**Aufgabe A**. Wodurch wurde laut dem Forumsauszug zur Pfadsuche die Fehlermeldung beseitigt?
**Aufgabe B**. Nehmen Sie den Forumsauszug zur Pfadsuche wieder auf und führen Sie ihn im Anschluss an den letzten Satz fort.

**Angezeigter Text**.

# # # # #

Sorry das ich jetz n Doppelpost mache aber ich weis nicht wie ich meinen Eintrag editieren kann  
Also ich hab die Fehlermeldung wegbekommen indem ich in den if-Bedingungen die beiden Bedingungen getauscht hab, dummerweise macht das Programm trotzdem nicht was es soll und gibt nur "99" aus, also dh es hat keinen Pfad gefunden und das gleich beim ersten Sprung... Das kann eigentlich nicht sein :wink: 
Kann mir wer helfen?


----------



## Leroy42 (15. Mai 2008)

Das kann doch gar nicht funktionieren!  :shock: 

Du hast weder eine Rekursion darin, noch eine Möglichkeit bei
nicht erfolgreichen Ansätzen den bisher gefundenen Weg wieder
rückgängig zu machen.

# # # # #

**Erfasste Daten**.
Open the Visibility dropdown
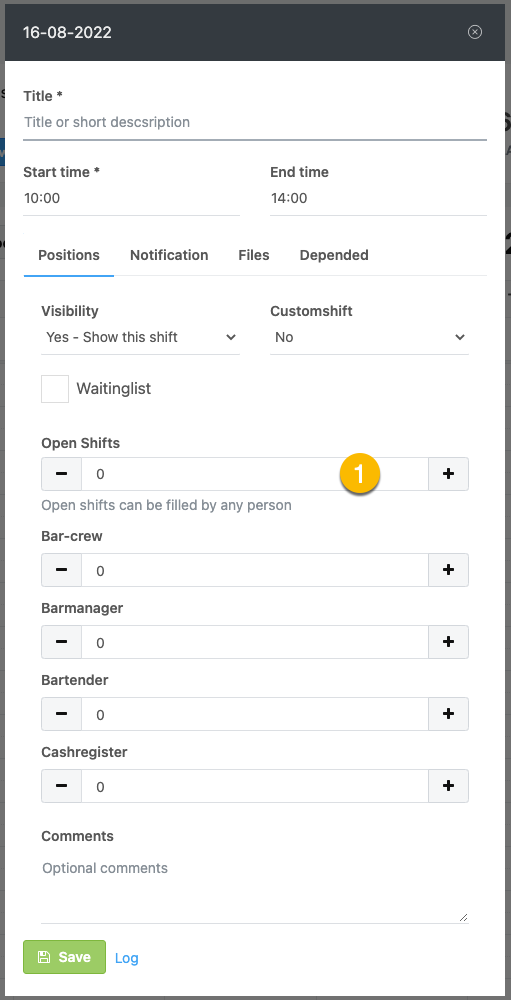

# # # # #

**Ergebnis A**. Durch das Vertauschen der beiden Bedingungen in den if-Bedingungen.

**Ergebnis B**.
----------



## JosephineX (15. Mai 2008)

hmm sorry ich bin noch ziemlicher Anfänger
Also ich hab in der Zwischenzeit noch bisl dran rumgebastelt, da ist jetz auch ne Rekursion drin aber irgendwie kommt bei der Ausgabe ne Fehlermeldung:
Exception in thread "main" java.lang.ArrayIndexOutOfBoundsException: -1
	at SpringerRek.position(SpringerRek.java:78)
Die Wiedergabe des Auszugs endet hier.